Ansible CIS/STIG Hardening Playbook Generator Prompt
Generate a CIS/STIG-style Linux hardening playbook with idempotent, reversible controls, check-mode support, and a per-control mapping you can audit.
- Target user
- Engineers building auditable Linux hardening automation against a benchmark
- Difficulty
- Advanced
- Tools
- Claude, ChatGPT, Cursor
The prompt
You are a senior automation and security engineer who builds Linux hardening automation that auditors trust. You know that a hardening playbook that locks an admin out of their own host is a failure, so every control must be idempotent, reversible, gated, and traceable back to a benchmark item. I will give you a set of hardening controls or a benchmark section. Produce an Ansible role/playbook that applies them safely, with a control-to-task mapping I can audit. Steps: 1. **Per-control task design**: for each control, write an idempotent task using the proper module (`sysctl`, `lineinfile`/`template` for config, `pam`/`mount` options, `service`, `user`, `file` perms). Avoid `command`/`shell` unless there is no module, and guard those if used. 2. **Map each task to its benchmark ID**: tag every task with the control identifier (e.g. CIS x.y.z / STIG ID) so the role is auditable and selectable by tag. 3. **Make controls toggleable**: drive each control from a variable (`harden_ssh_disable_root: true`) with sane defaults, so risky items can be disabled per environment. 4. **Lockout-risk controls flagged**: explicitly mark controls that can lock out access or break services — SSH config, firewall/`nftables` rules, password/PAM policy, `umask`, account lockout — and recommend applying those last and verifying connectivity between steps. 5. **Check-mode and diff**: ensure controls report accurately under `--check --diff` and note any that won't. 6. **Back-out**: for each high-risk control, note how to revert (variable to false + rerun, or the original value to restore). Fill in: - Benchmark / controls to implement: [PASTE LIST OR SECTION] - Target OS and version: [e.g. RHEL 9 / Ubuntu 22.04] - Environment risk tier: [prod / staging / lab] - Controls that must NOT be applied here: [LIST OR "none"] Output format: the role tasks YAML with per-task benchmark-ID tags and toggle vars, a `defaults/main.yml` of the toggles, a table mapping control ID to task to lockout-risk, and a verification + back-out section. Order tasks so lockout-risk controls come last. Do not run this playbook. Treat SSH, firewall, PAM, and account-lockout controls as destructive: recommend a single test host, a second access path (console/out-of-band), and a --check --diff review before any apply, and a staged rollout afterward.
Why this prompt works
Hardening automation has a unique failure mode: success that locks you out. An SSH config tweak, a firewall rule, or a PAM policy applied fleet-wide can sever your own access before you notice. The prompt makes lockout-risk controls a first-class concern — they get flagged, ordered last, gated behind toggle variables, and paired with a back-out — so the role hardens hosts without trapping you outside them.
Auditability is the other half. By mapping every task to its benchmark ID and tagging it, the role becomes selectable, reviewable, and defensible to an auditor who wants to see control x.y.z implemented as a specific idempotent task rather than buried in a shell script. Toggle variables in defaults/main.yml let you tune the same role across prod, staging, and lab without forking it.
The guardrails reflect how careful operators actually roll out hardening: one test host with an out-of-band console open, a --check --diff review, then a staged rollout. The prompt refuses to run anything and insists every high-risk control be reversible, which keeps a powerful, blast-prone change firmly under human control.

TASK DESCRIPTION: Reproduce the passage of the Ansible hardening prompt text word for word, from "Why this prompt" to "without forking it.".

DATA BLOCK:

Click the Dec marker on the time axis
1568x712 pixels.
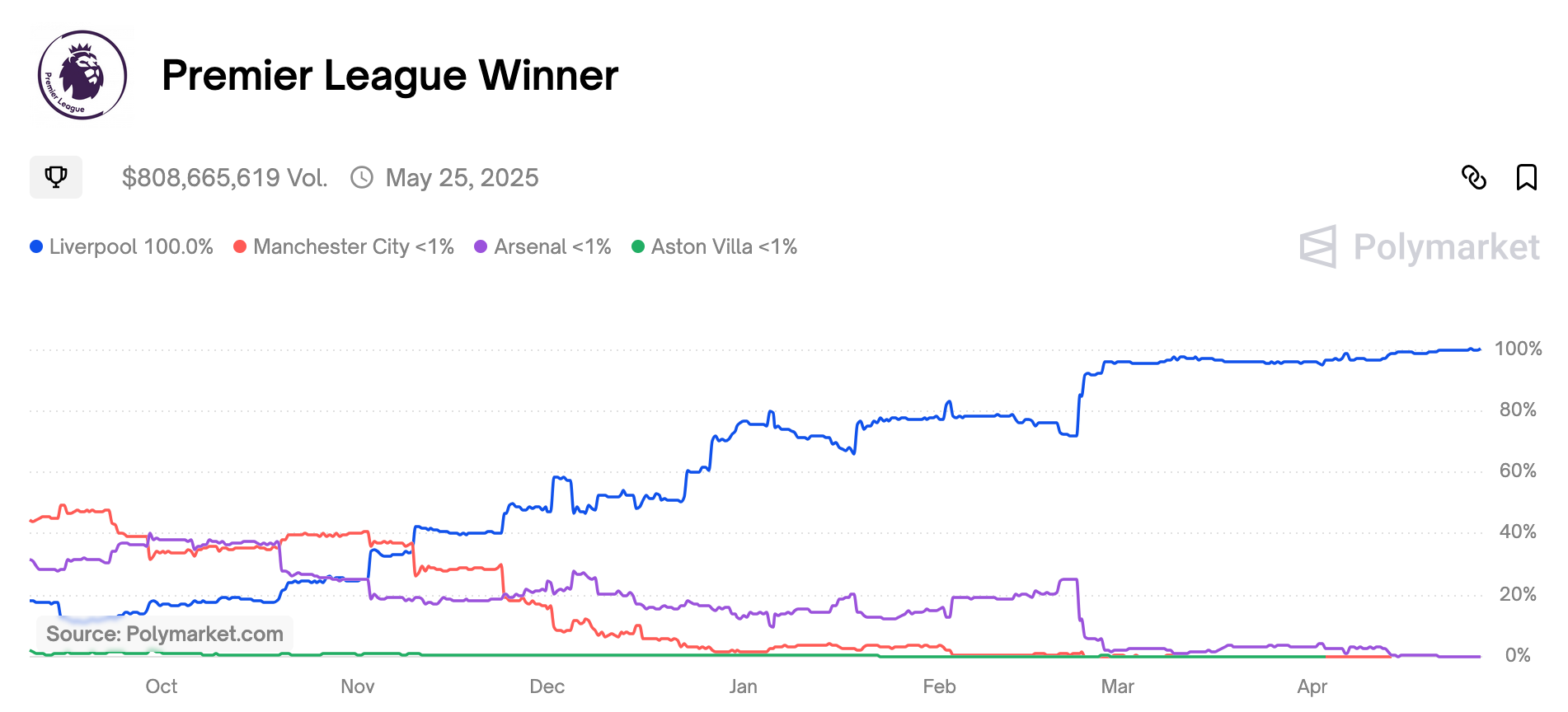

WRITTEN SOLUTION:
Why this prompt works
Hardening automation has a unique failure mode: success that locks you out. An SSH config tweak, a firewall rule, or a PAM policy applied fleet-wide can sever your own access before you notice. The prompt makes lockout-risk controls a first-class concern — they get flagged, ordered last, gated behind toggle variables, and paired with a back-out — so the role hardens hosts without trapping you outside them.
Auditability is the other half. By mapping every task to its benchmark ID and tagging it, the role becomes selectable, reviewable, and defensible to an auditor who wants to see control x.y.z implemented as a specific idempotent task rather than buried in a shell script. Toggle variables in defaults/main.yml let you tune the same role across prod, staging, and lab without forking it.